Maps with an agenda: Alum donates 'persuasive cartography' collection to library
Using the "Map of Matrimony"? Navigate with care.
Its pastel-colored provinces encompass the Kingdom of Suspense, the Land of Spinsters and the Vale of Gladness. Its waterways range from the Ocean of Admiration to the Bay of Engagement. Beware the Isles of Jealousy, the Quicksands of Censure and the dangerous Straits of Flirtation.
At first glance, it looks like any other map. But it doesn't offer directions -- or an objective view of reality.
Rather, the 1827 "Map of Matrimony" and the 300 maps in the recently digitized PJ Mode Collection of Persuasive Cartography at Cornell University Library's Division of Rare and Manuscript Collections (RMC) offer a fascinating and thought-provoking journey through subjectivity, ambiguity and allegory on a spectrum that ranges from suggestion to outright deceit.
"Every map has a who, what, where and when about it. But these maps have another element: why?" says PJ Mode '60, who has spent 35 years collecting maps intended to influence opinions or beliefs -- to send a message -- rather than to communicate geographic information. "Since they were primarily 'about' something other than geography, understanding the map required finding the reasoning behind it. Each time I acquired one of these maps, I tried to solve that puzzle."
The maps span more than 500 years, from 1491 to the 21st century. In many instances, their beauty and delicacy belie the crudity of messages encouraging intolerance or bigotry. They offer clues about their eras as well as lessons about the effectiveness of persuasive imagery.
Mode, who was an engineering major at Cornell, served in the U.S. Navy, graduated from Harvard Law School and worked for Robert F. Kennedy's 1968 presidential campaign. From 1970 to 1973 he was chief counsel of the U.S. Senate Subcommittee on Constitutional Amendments and chief legislative assistant to U.S. Sen. Birch Bayh, D-Ind. He was a partner and later chairman of the Washington, D.C., law firm Wilmer, Cutler & Pickering; and from 2003 until retiring in 2013 he served as special counsel to Citigroup, managing the company's defense and resolution of investigations and lawsuits related to financial failures and credit crisis.
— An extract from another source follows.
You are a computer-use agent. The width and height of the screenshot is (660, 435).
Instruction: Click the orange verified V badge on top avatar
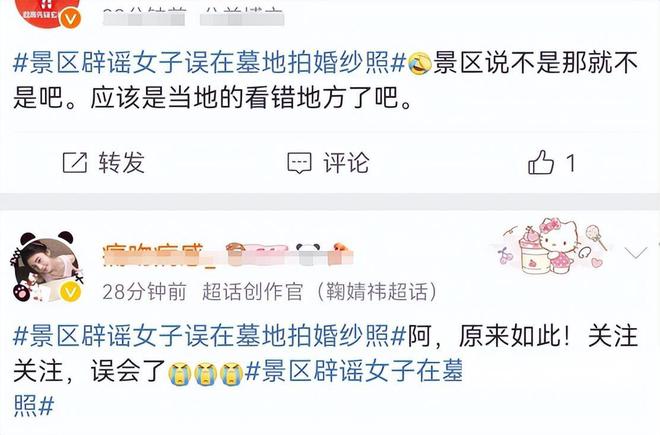(70, 18)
Mode says his work as a litigator, which convinced him of the power of visual messages, helped spark his interest in persuasive cartography. His fascination with maps began in the summer of 1980, when he wandered into an exhibition of old and unusual maps at the Pompidou Center in Paris -- "Carte et Figures de la Terre." He began collecting one or two maps a year. Now he has more than 700 persuasive maps, and planning is underway to add the remaining maps to Cornell's site.
"PJ Mode's achievement as a collector in this subject is unmatched," says Katherine Reagan, the library's curator of rare books and manuscripts. "We were thrilled by his decision to donate these maps to Cornell and to help us make them freely available to everyone. The resulting digital collection will serve as a valuable resource for students and scholars across multiple disciplines."
Mode chose to donate this material to RMC because of his relationship with the university -- his wife, Elaine, is also Class of 1960 -- and the Cornell curators' vision to share the maps digitally and freely. "It was very important to me that users be able to download and use these materials liberally for noncommercial purposes: for teaching, for scholarship or just for fun," Mode says.
The maps' messages cover the full range of human concerns: religious, political, military, commercial, moral and social. For example, the "Imperial Federation Map of the World Showing the Full Extent of the British Empire in 1886" surrounds the continents with elaborate images of the flora, fauna and populations under British control.
"A Map of the Earth and How After the Flood It Was Divided Under the Sons of Noah," from 1681, casts Christian history geographically, with Eden at its center and illustrations of the creation, the expulsion from Paradise, the Tower of Babel and God giving the Ten Commandments to Moses.
The collection, which has been accessed by more than 3,300 users in 98 countries since it went online in August, can be browsed by date or subject, with more than 30 categories including "alcohol," "bias," "politics and government," "slavery," "suffrage" and "communism and Cold War." Each image includes "collector's notes" with historical context.
"They're about skepticism, they're about questioning what you see, questioning what you hear and read. The visual image is a powerful tool, and like all powerful tools, it can be used for good or ill," Mode says. "Part of it is about simply understanding the complexity of the world around you."
Melanie Lefkowitz is staff writer, editor and social media coordinator for Cornell University Library.